No. Great question. Yeah. Great question. No. I -- as I just said on the last answer, we do project getting below 1.5 times by the end of next year based on what we see right now current market conditions. And are -- we put forward this long-term plan that focuses on free cash flow, focuses on debt reduction and that is absolutely still the case.
So as we move along next year getting to that point that I mentioned, there certainly are still pre-payable auctions, no question about it.
Not -- they’re not near-term anymore, which is great, because we moved out the near-term maturities but if you look at the debt structure, there’s call features within them, and for example, the 25, as we move into next year callable at a pretty favorable area of 100 to 101-ish.
But then you have the more expensive secondly now it’s which I think I’ve mentioned before by us doing the -- we bought the refi transaction [ph] I’ll call it late in the second quarter.
That really enables us to use free cash flow to really target some of the more expensive debt in the structure, which obviously the second lien notes qualify for that and they, while they start, we can call middle of next year. So, we’ll be targeting those things and deliver -- and continuing to deliver.
Your question about at what point do we consider like dividends or raising dividends things like that. That’ll definitely be on the table once we start getting to those low leverage levels.
And so, as I’ve said in prior calls, when the question is asked, let’s get to that point and then let’s look around and see what the market conditions are that are creating that.
In other words, if you had a really, really high low price that would -- I think that would be a factor and whether it’s kind of a mid-cycle type level and a comfortable level. But if it feels more like sustainable as I think you said then something along the lines of a dividend program would definitely be on the table at that point..

LISTED RECORDS:

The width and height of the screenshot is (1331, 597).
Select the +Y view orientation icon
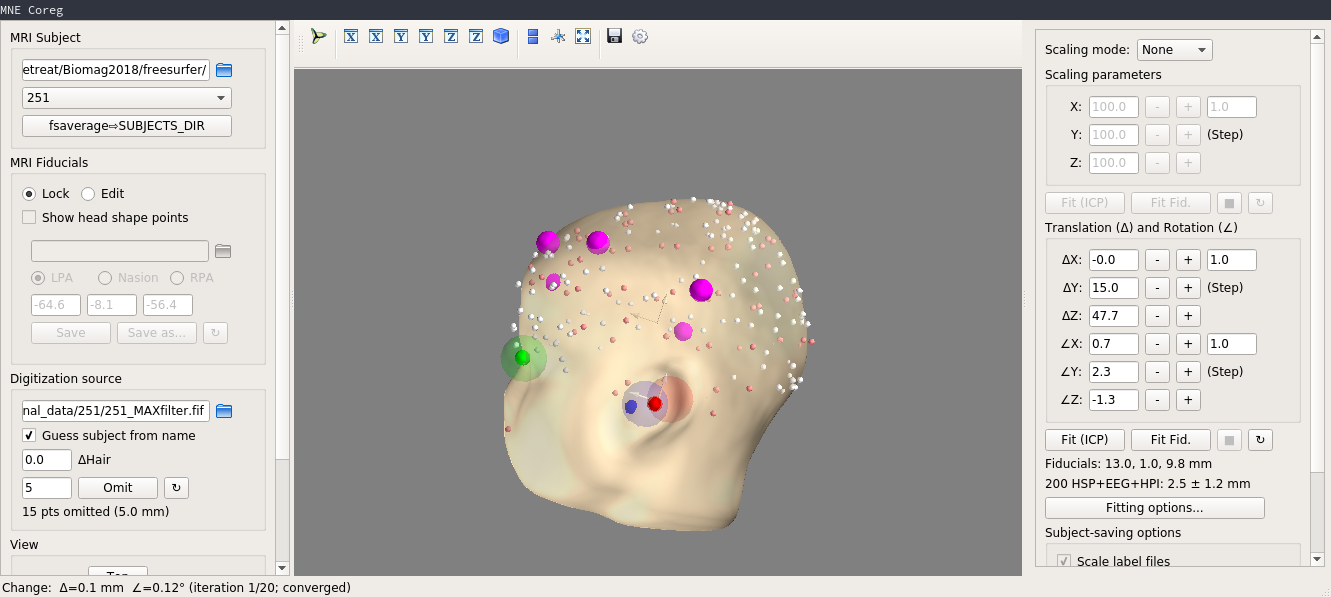pos(400,36)
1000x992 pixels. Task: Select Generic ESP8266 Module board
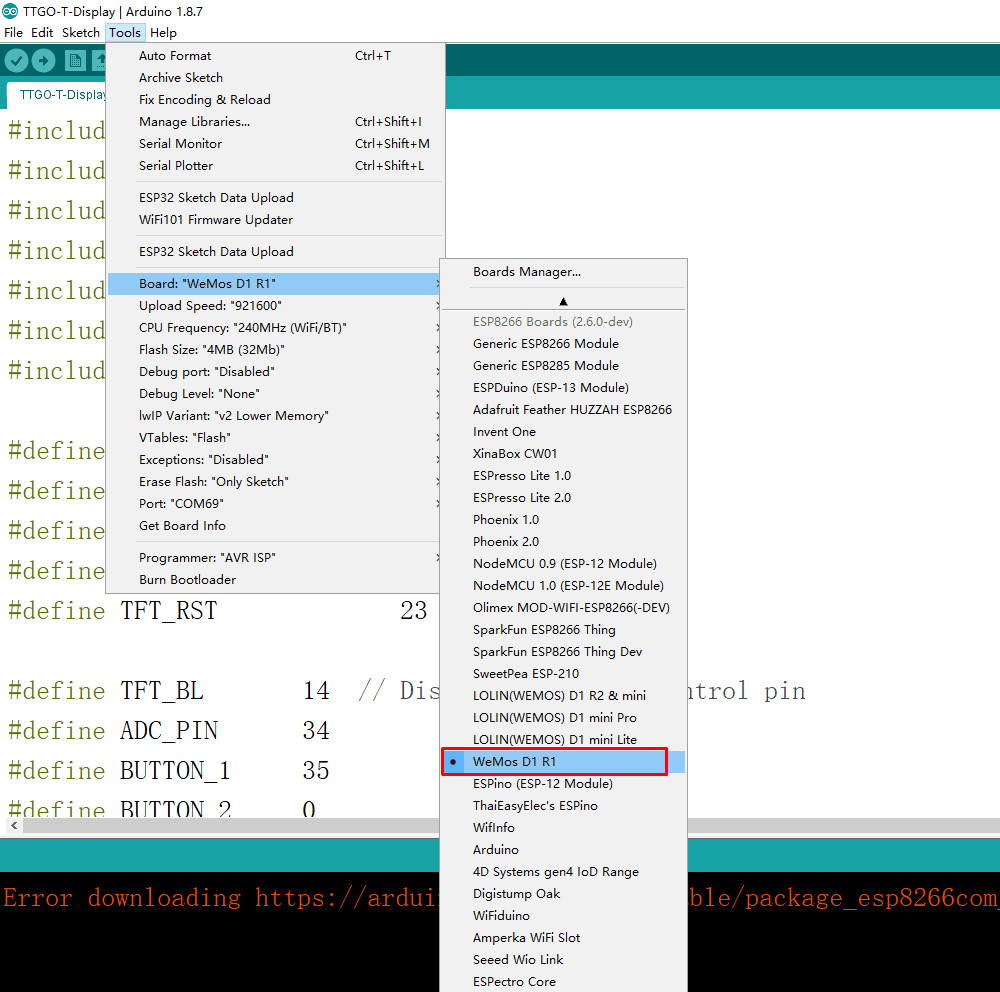[x=545, y=344]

SET TASKS:
A. Answer these about the passage on debt and dividends:
(i) Below what leverage level does the speaker project getting by the end of next year?
(ii) At roughly what level is the 25 callable as they move into next year?
(iii) What will be on the table once they reach low leverage levels?
B. Write what comes next in the passage on debt and dividends, picking up after its final sentence.
The lines are not needed for anything here.

EXPECTED ANSWERS:
A.
(i) Below 1.5 times.
(ii) 100 to 101-ish.
(iii) Dividends or raising dividends.

B.
Got it. That’s very helpful. And how do you think, I mean, I know there’s been a lot of questions trying to get you guys to going in on where CapEx might be next year.
But I mean what do you think the triggers might be as you look at that cash profile for when maybe adding a sixth rig? Like what -- I guess what would you need to see from a high level for that to be incorporated into what the 2022 program I would like? Thank you..
Yeah. Nick, this is Herb. So we’re really just sticking with the plan, gen -- we wanted to generate that free cash flow and getting our absolute debt down. So we’re not really laying out there to add activity, we’re really steady activity, we can be very capital efficient and that really helps on the free cash flow generation side of things..
Got it. Thank you. And maybe just a little bit of clarity on, in South Texas of the 11 wells, I guess, you would have been drilled in 2021.
Are any of those -- what the split with Austin Chalk versus kind of the more traditional Eagle Ford focus?.
Well, let me talk about completion, because actually we probably drilled more than that. On the completion side, we completed three Eagle Ford wells down in that JV and three Austin Chalk wells down in that JV. And so -- then we talked about the three additional Eastern Eagle Ford -- Eastern Austin Chalk wells and we got a couple more online.
You saw that we’ve got total is 17, I think, total number of wells, nine were last year. And then we got several more of that are just started producing, well, start producing later in the year..
Got it. That’s helpful. Thanks. That’s all I had. I appreciate the time, guys. Thank you..
Thanks..
Our next question will come from the line of Karl Blunden with Goldman Sachs..
Good morning. Thanks for taking the time. There are a couple different items touched down in terms of capital allocation, but I didn’t hear much discussion of M&A, whether it’s acquisitions or divestments.
Is there any update on that front that you could share with us?.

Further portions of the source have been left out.